= Yellowbelly (Lincolnshire) =

Nickname for a person from Lincolnshire, England

A yellowbelly (or yeller belly) is a person from Lincolnshire, England. The origin of this nickname is disputed, and many explanations have been offered. These include:

- The uniforms of the old Lincolnshire Regiment were green with yellow facings. The fastenings of the uniform tunic, which were known as frogs, were also yellow.
- A species of newt, frog or eel (there is disagreement on this point) found in the Lincolnshire Fens had yellow undersides.
- Bacon hung up and stored for a long time turned yellow (reasty).
- The backs of farm workers who stripped to the waist in hot weather turned dark brown but their bellies turned yellow.
- Opium extracted from poppy heads, and taken to relieve malaria that was prevalent in the fens in earlier centuries, turned the skin a shade of yellow.
- Sheep grazing in mustard fields were dusted by pollen from the blossom that turned their undersides yellow.
- Women traders on street markets in past times are reputed to have worn a leather apron with two pockets, one for copper and silver and one for gold. At the end of a good day they would say they had 'a yellow belly' meaning they had taken a large number of gold sovereigns.
- A folk etymology says that the term originated from Elloe, the name of the rural deanery that serves the fen area of the Lincoln Diocese.
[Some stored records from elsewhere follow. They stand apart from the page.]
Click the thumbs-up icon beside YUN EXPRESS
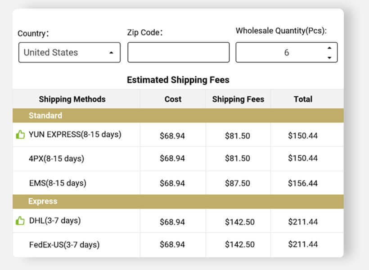The image size is (369, 270). click(x=20, y=134)
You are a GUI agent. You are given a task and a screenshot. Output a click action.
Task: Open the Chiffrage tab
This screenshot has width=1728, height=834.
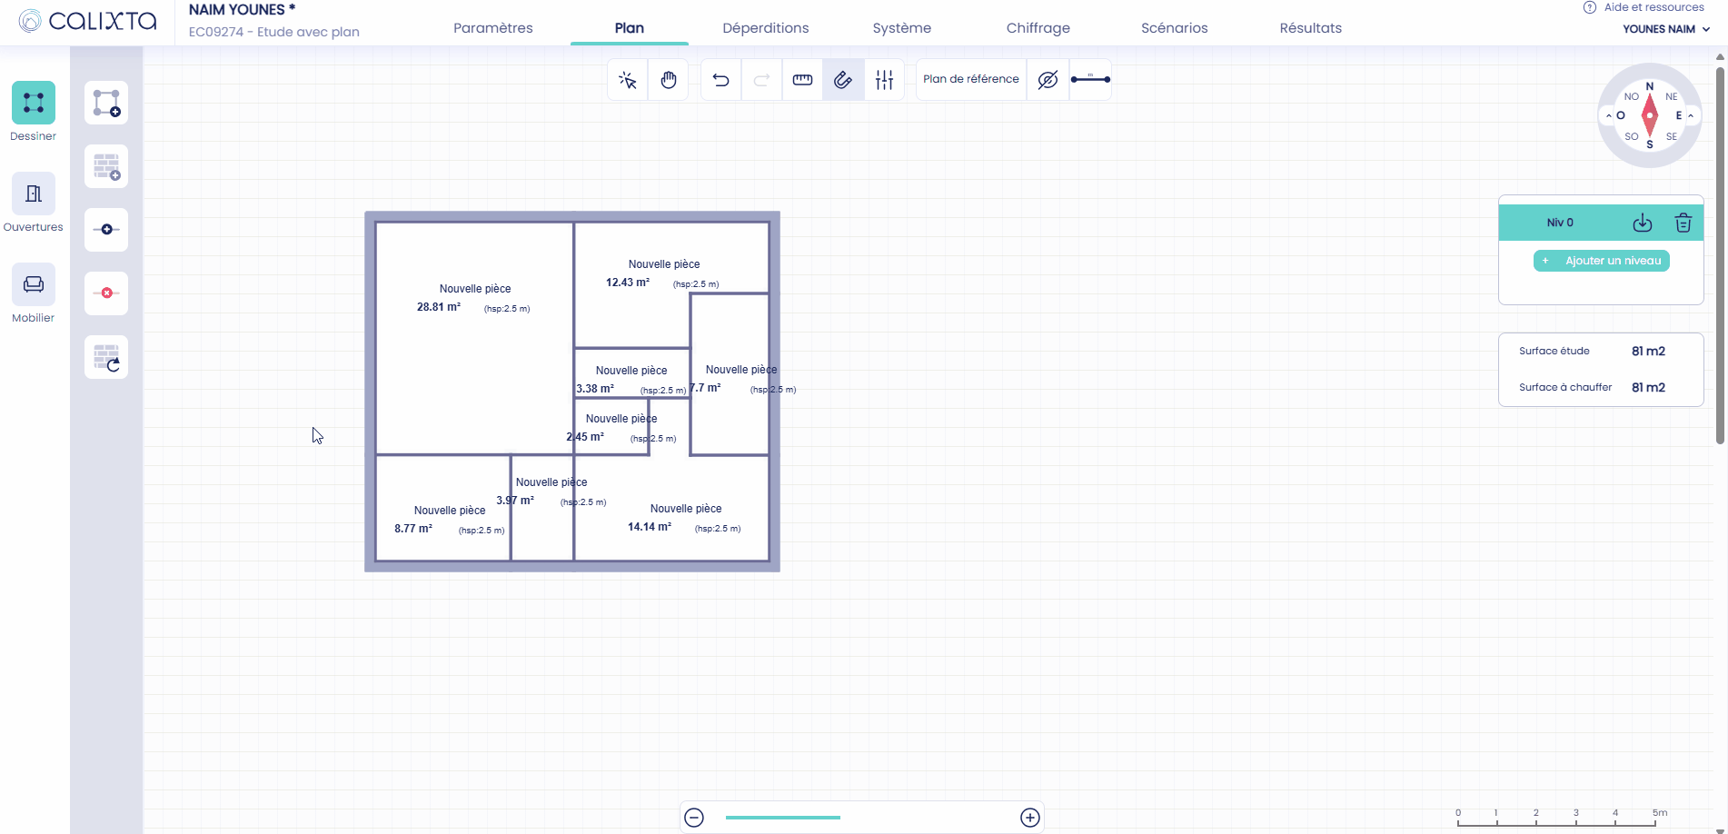point(1038,28)
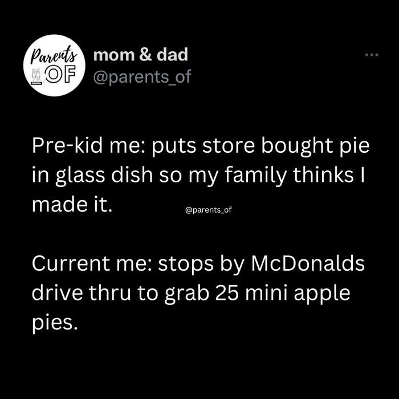Click the 'Current me:' text
The height and width of the screenshot is (399, 399).
coord(91,264)
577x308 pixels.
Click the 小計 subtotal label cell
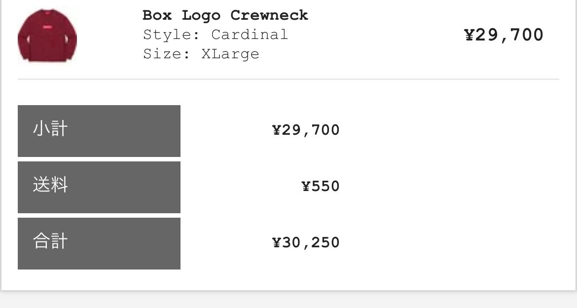[99, 131]
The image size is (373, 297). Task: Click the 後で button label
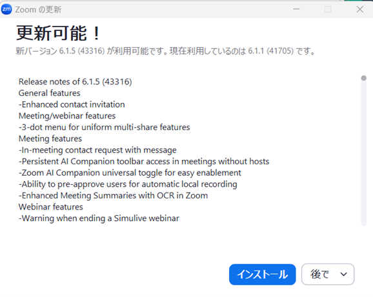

This in turn took its name from the Saxon Wapentake which was referred to as þe Elloe Bellie - Elloe meaning out of the morass while bel was the Celtic word for hole or hollow.
- Yellow is the colour of cowardice. Some say that it comes from the fact that a large number of the male population of Lincolnshire stayed behind to work the farms whilst others went to war in France.